> **EXTRACT**:
* Start *

The underlying issue is that ARM64 instructions are all 32 bits in size, which limits the number of bits of immediate data that can be encoded in any one instruction. You certainly cannot encode 64 bits of address, or even 32 bits.

The code and static data of the kernel can be expected to be well under 4 GB, so in order to store data in the static variable zbi_paddr, the programmer can write the following two instructions (including the preceding one which you omitted but is crucial). Note that tmp is a macro defined above as x9, so the code expands to:

adrp    x9, zbi_paddr
str     x0, [x9, #:lo12:zbi_paddr]

Now when linking occurs, the linker will know the layout of the entire kernel, and the relative locations of all symbols. This scheme supports position-independent code, so the absolute addresses need not be known, but we will certainly know the displacement between zbi_paddr and the adrp instruction above, which will fit in a signed 32-bit value, as well as the offset of zbi_paddr within its 4KB page (since the kernel will necessarily be loaded at a page-aligned address).

So bits 12 and higher of this displacement will be encoded into the adrp instruction, which has a 21-bit immediate field. adrp will sign-extend it, add it to the corresponding bits of the program counter, and place the result in x9. Then x9 will contain bits 63-12 of the absolute address of zbi_paddr, with the low 12 bits being zeroed.

The 12-bit offset of zbi_paddr within its page will be encoded into the 12-bit immediate field of the str instruction. It adds this immediate to the value in x9, which will then yield the address of zbi_paddr, and it stores x0 at that address. So we have managed to store a value in zbi_paddr with just two instructions.

To support this, the object file produced by assembling our code needs to instruct the linker that bits 32-12 of the displacement need to be inserted into the adrp instruction, and bits 11-0 of the address of zbi_paddr need to be inserted into the str instruction. These instructions to the linker are what relocations are; they'll contain a reference to the symbol whose address is to be encoded (here zbi_paddr) and what specifically is to be done with it. ELF supports relocations specifically designed for these instructions, that put just the right bits in the right place in the instruction word.

* End *

> **DATA EXCERPT**:
* Start *

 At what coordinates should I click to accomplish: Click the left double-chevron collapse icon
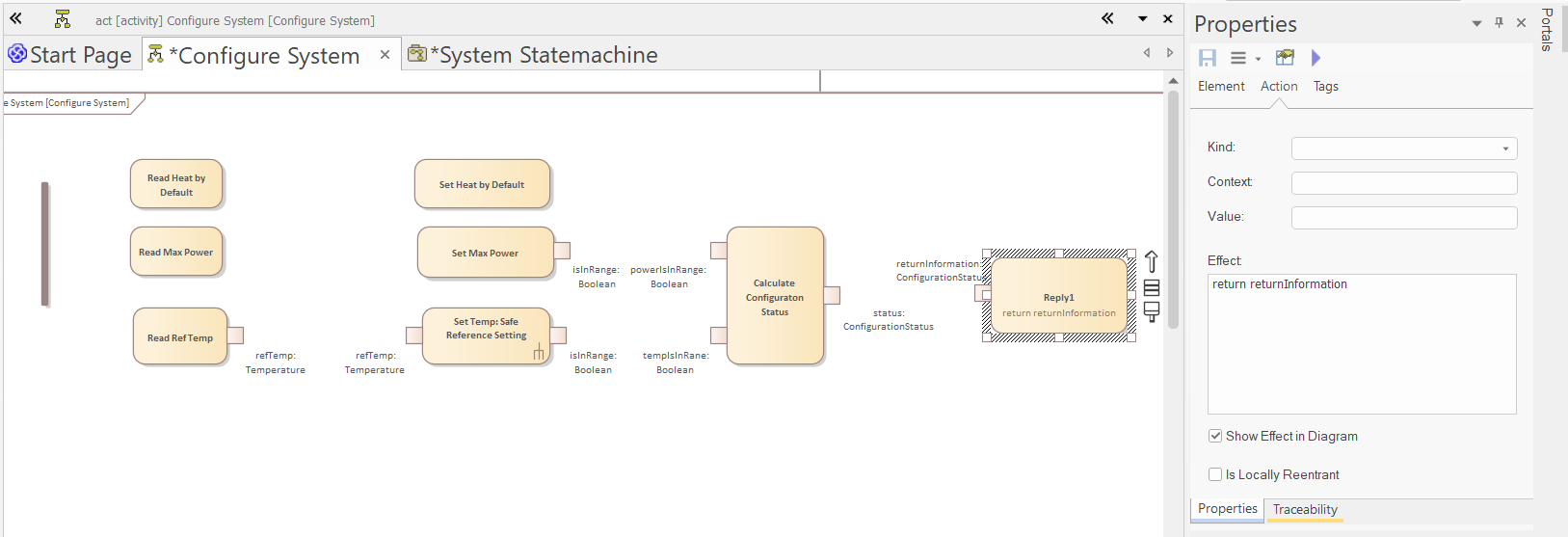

* End *

> **SET OF TASKS**:
A: According to the ARM64 excerpt, how wide is the immediate field of the adrp instruction?
B: Reproduce the ARM64 excerpt word for word, from "To support this, the" up to and including "the instruction word.".

> **THE RESPONSES**:
A: 21 bits

B:
To support this, the object file produced by assembling our code needs to instruct the linker that bits 32-12 of the displacement need to be inserted into the adrp instruction, and bits 11-0 of the address of zbi_paddr need to be inserted into the str instruction. These instructions to the linker are what relocations are; they'll contain a reference to the symbol whose address is to be encoded (here zbi_paddr) and what specifically is to be done with it. ELF supports relocations specifically designed for these instructions, that put just the right bits in the right place in the instruction word.